### [What you will do]
Rewrite all of the rows below, changing every "Where should I click to" to "Where do I click to" and keeping everything else the same. Leave the pictures out of your answer.

(Excerpt from a dataset)
..............................

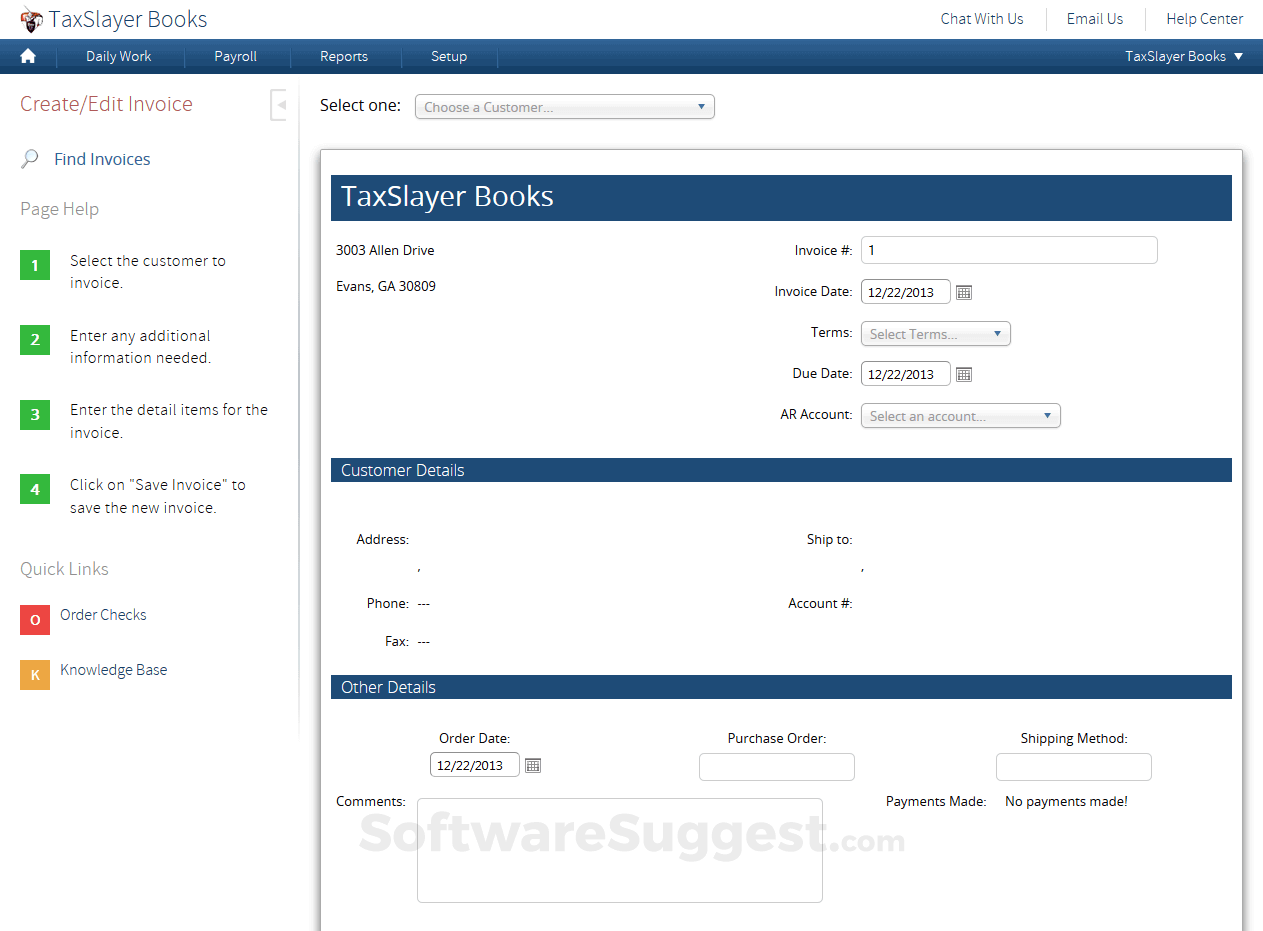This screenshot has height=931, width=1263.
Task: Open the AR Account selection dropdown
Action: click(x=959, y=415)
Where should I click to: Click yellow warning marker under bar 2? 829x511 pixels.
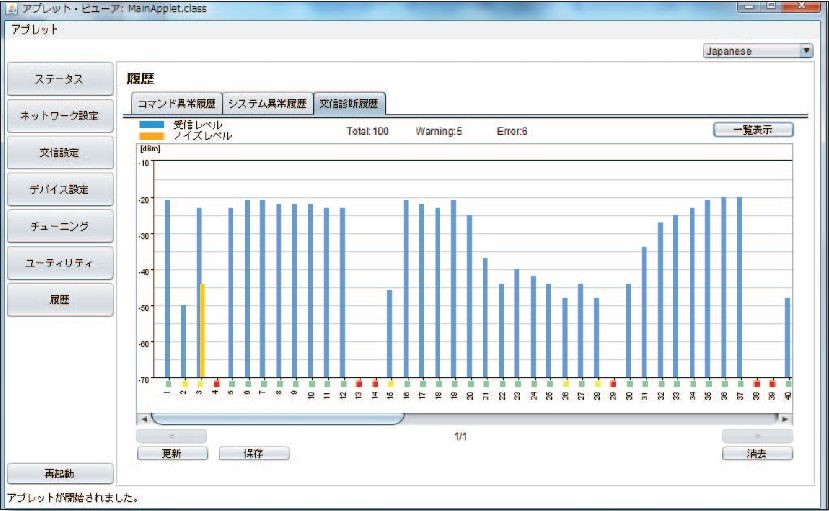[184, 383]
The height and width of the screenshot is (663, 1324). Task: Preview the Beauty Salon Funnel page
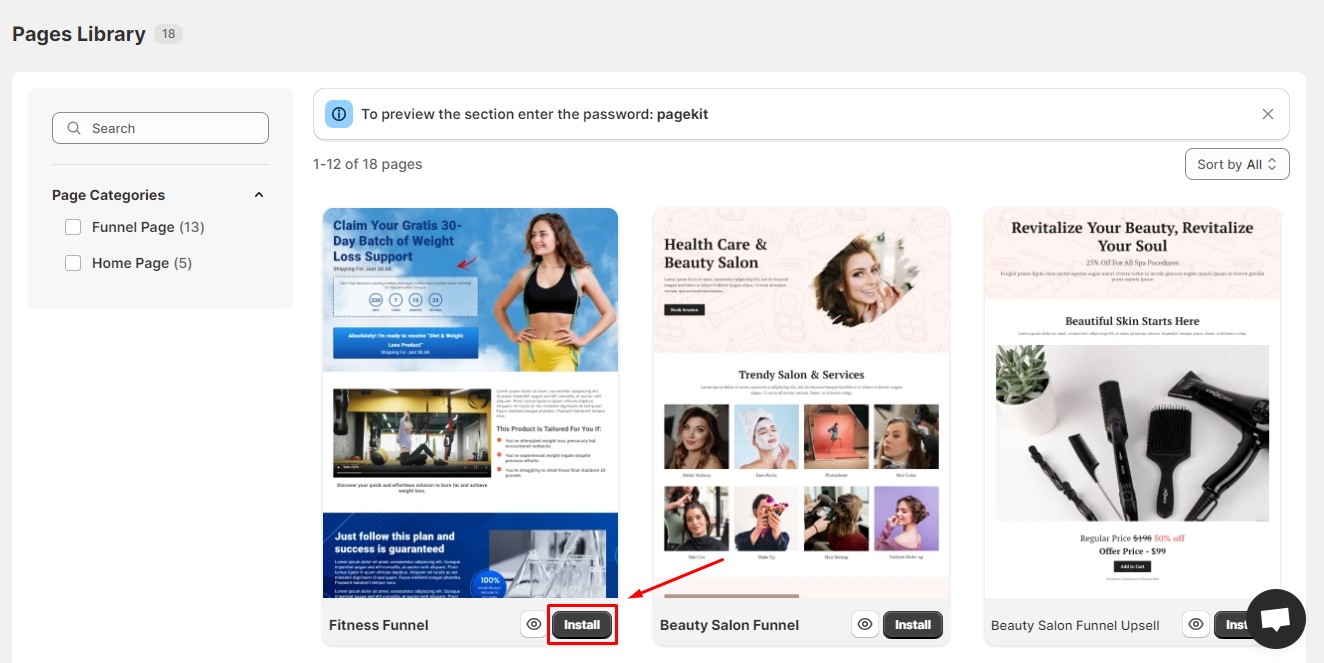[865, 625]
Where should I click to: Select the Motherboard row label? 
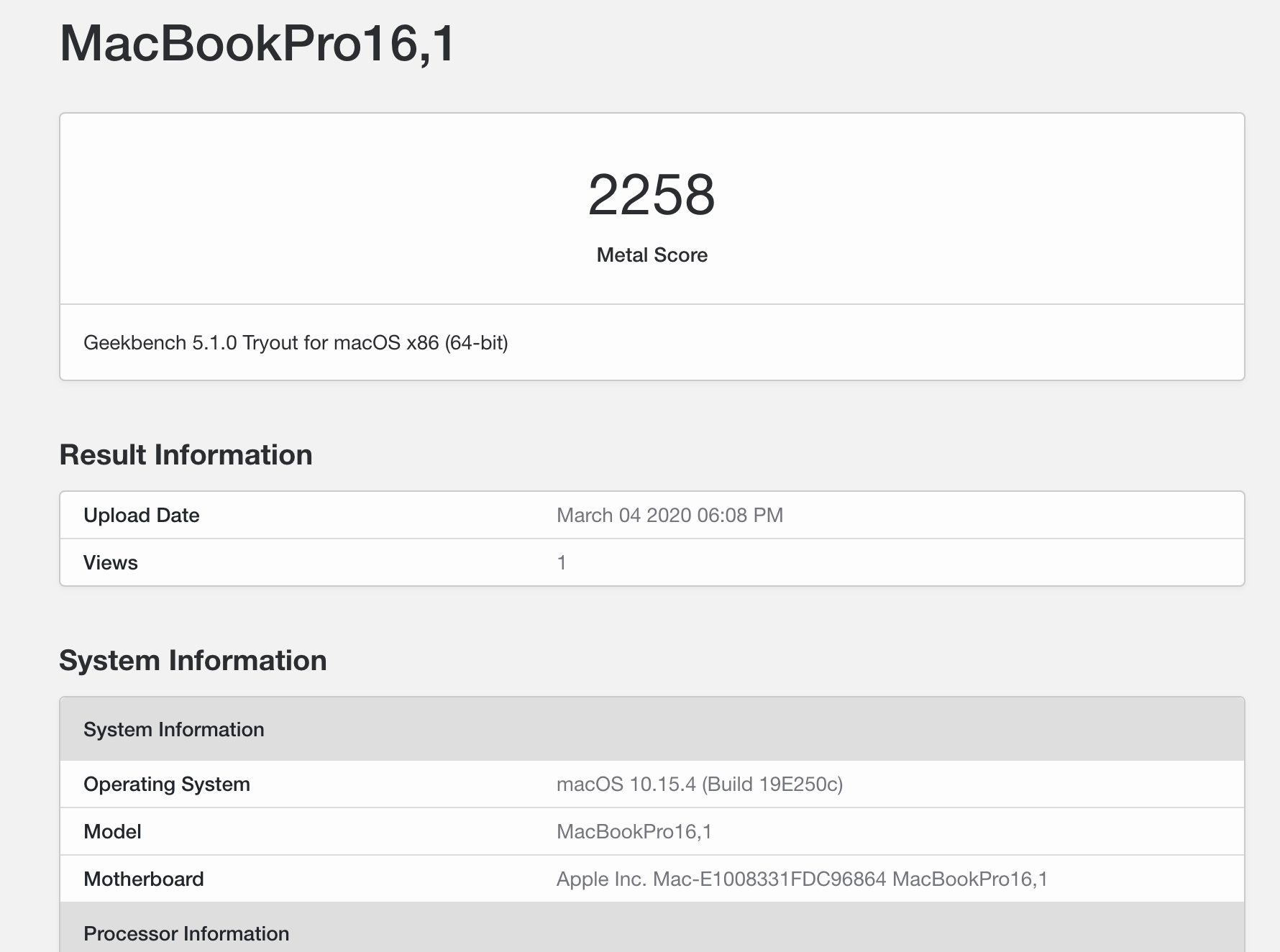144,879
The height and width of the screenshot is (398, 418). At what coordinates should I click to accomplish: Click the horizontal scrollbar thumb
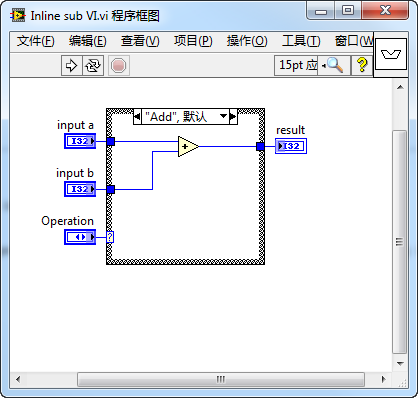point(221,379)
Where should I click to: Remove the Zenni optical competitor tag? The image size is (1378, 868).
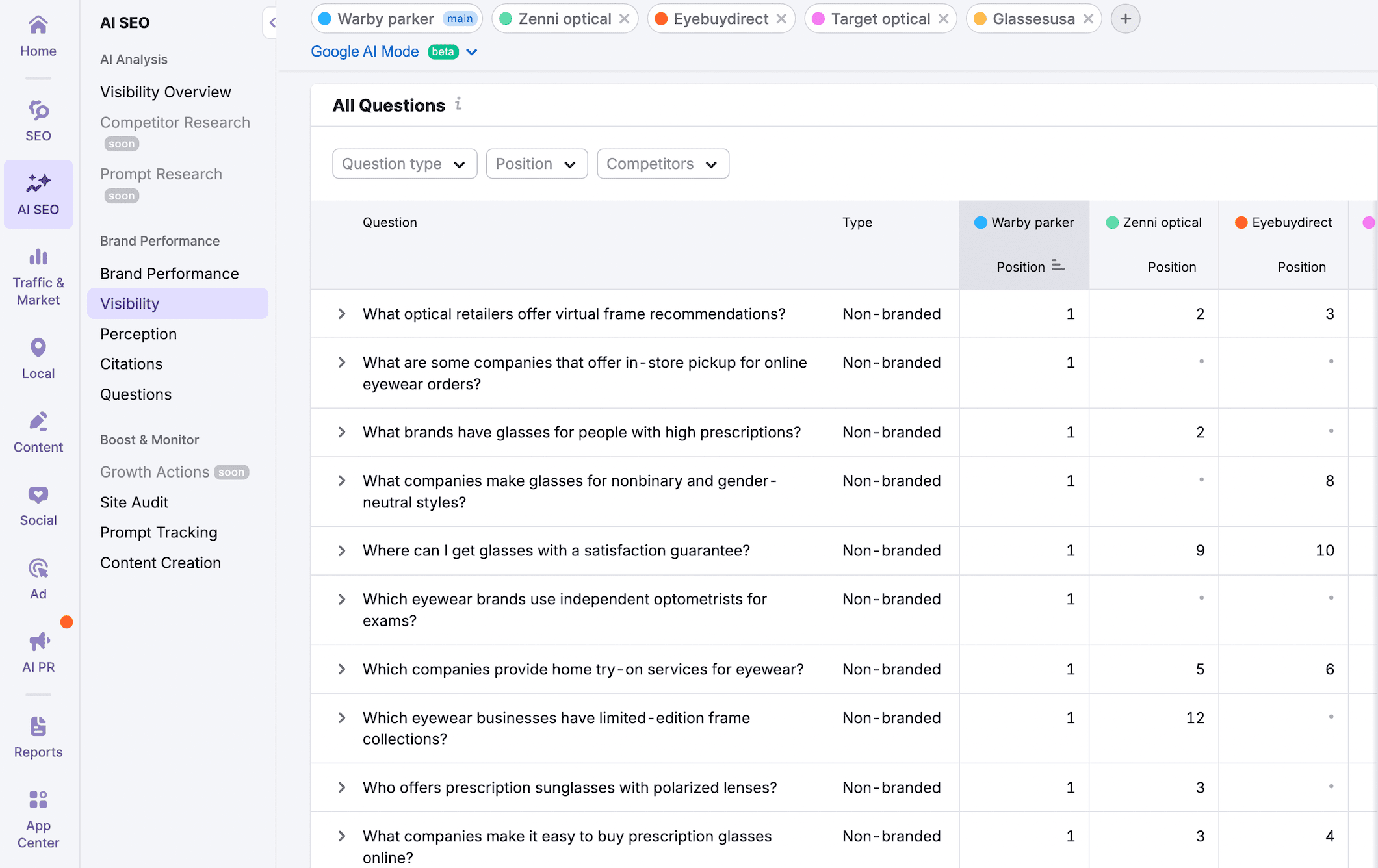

..............................

### [Answer to this task]
This screenshot has height=931, width=1263.
Task: Open the AR Account selection dropdown
Action: click(x=959, y=415)
Where do I click to: Click yellow warning marker under bar 2? 829x511 pixels.
[184, 383]
The height and width of the screenshot is (663, 1324). Task: Preview the Beauty Salon Funnel page
[865, 625]
Where do I click to: Select the Motherboard row label? 
144,879
The height and width of the screenshot is (398, 418). At what coordinates should I click to accomplish: Click the horizontal scrollbar thumb
point(221,379)
Where do I click to: Remove the Zenni optical competitor tag? The image size is (1378, 868).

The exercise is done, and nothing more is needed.